ТЕКСТ ДЛЯ ЧТЕНИЯ
Читать книгу «XX век: прожитое и пережитое. История жизни историка, профессора Петра Крупникова, рассказанная им самим» онлайн полностью📖 — Гунты Страутмане — MyBook.

Были и другие увлечения. Например, летом 1928 года все мальчики разделились на две группы по интересам: одни только и говорили, что об Олимпийских играх в Амстердаме, другие не хотели слышать ничего, кроме новостей об экспедиции Нобиле к Северному полюсу. Минули десятилетия, мы с женой смотрели фильм «Красная палатка»[20]. Жена не могла понять, откуда я знаю заранее все события, имена героев. «Когда ты все это узнал?» – «В 1928 году». Я и сегодня могу перечислить всех участников той давней героической экспедиции по именам.

Мой старший брат Григорий учился в Париже, но из-за недостатка средств вынужден был вернуться в Латвию. Позднее, в тридцатые годы он уехал еще раз заграницу, в Неаполь, уже вместе со своей невестой Мирой. Ему помог материально дядя Илья, помогали и другие бездетные дяди, в кармане у которых что-то еще оставалось от царских времен. С их помощью Григорий продержался на плаву еще какое-то время, но денег не хватило, и ему снова пришлось вернуться в Ригу.

ЗАПИСАННЫЕ ДАННЫЕ
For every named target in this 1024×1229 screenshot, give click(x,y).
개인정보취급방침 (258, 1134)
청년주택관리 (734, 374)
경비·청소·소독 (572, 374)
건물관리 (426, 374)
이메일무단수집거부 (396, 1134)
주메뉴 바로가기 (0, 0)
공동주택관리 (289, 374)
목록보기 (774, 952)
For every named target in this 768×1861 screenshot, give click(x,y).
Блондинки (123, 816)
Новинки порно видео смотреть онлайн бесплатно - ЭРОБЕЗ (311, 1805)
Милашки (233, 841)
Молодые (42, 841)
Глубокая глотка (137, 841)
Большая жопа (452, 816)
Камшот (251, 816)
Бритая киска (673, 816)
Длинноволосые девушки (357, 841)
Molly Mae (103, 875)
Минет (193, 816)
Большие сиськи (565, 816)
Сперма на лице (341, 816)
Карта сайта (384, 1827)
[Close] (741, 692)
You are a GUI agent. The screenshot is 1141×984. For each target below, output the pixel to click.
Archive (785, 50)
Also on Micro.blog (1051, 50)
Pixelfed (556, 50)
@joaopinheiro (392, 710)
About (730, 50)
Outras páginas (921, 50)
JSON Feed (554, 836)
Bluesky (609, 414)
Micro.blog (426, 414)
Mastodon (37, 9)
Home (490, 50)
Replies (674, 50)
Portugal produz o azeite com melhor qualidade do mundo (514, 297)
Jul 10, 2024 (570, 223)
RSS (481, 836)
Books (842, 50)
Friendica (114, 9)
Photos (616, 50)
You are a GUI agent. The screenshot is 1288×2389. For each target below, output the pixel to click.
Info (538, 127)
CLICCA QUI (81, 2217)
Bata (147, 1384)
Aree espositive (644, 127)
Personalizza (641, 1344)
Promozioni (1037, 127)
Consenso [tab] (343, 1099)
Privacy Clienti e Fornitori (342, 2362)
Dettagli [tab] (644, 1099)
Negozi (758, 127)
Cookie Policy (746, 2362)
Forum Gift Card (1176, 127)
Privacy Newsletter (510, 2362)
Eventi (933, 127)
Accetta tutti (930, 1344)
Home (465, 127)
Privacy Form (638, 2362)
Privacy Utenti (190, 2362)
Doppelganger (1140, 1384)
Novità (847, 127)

ПРИМЕНИТЕ ПРОЧИТАННОЕ
a – В каком городе, согласно воспоминаниям Петра Крупникова, проходили Олимпийские игры, о которых летом 1928 года говорила часть мальчиков?
b – Продолжите воспоминания Петра Крупникова с того места, где остановился текст.

ОТВЕТЫ ПО ПУНКТАМ
a – В Амстердаме.

b –
Колоссальное, незабываемое впечатление на меня оставил средний брат, Илья. Один случай я вспоминаю всю жизнь. У меня был друг Витольд[21], латышский парень, живший в нашем доме этажом выше. Сын инженера, он наследовал профессию отца. Я слышал, что после войны он попал в Америку и в Чикаго стал главным инженером крупного завода. Уже в детстве у Витольда были игрушки с техническим уклоном, даже миниатюрная паровая машина. Я никакой не технарь, но играл с ним самозабвенно. И в один прекрасный день мы с ним рассорились вдрызг. Илья, заметив, что с нами что-то неладно, осведомился, в чем дело. «Мы с ним рассорились». – «И ты больше не хочешь дружить с ним?» – «Я бы хотел, но он меня обидел! Мы с ним вообще не разговариваем!» – «И как давно?» – «Шестой день!» Илья обдумал ситуацию и сказал: «Подождем еще один день, тогда будет полная неделя. У индейцев принято после недели разлада выкуривать трубку мира».

Через день он усадил рядом нас обоих. Витольд тоже был не прочь выкурить трубку мира. Брат размял концы папирос так, чтобы там не осталось ни крошки табаку, зажег папиросу, дал одному, потом другому, сам третьим втянул первый дымок. «Так, теперь по индейским законам вы снова друзья!» Мы оба, бесконечно довольные, тут же побежали играть с машинами Витольда.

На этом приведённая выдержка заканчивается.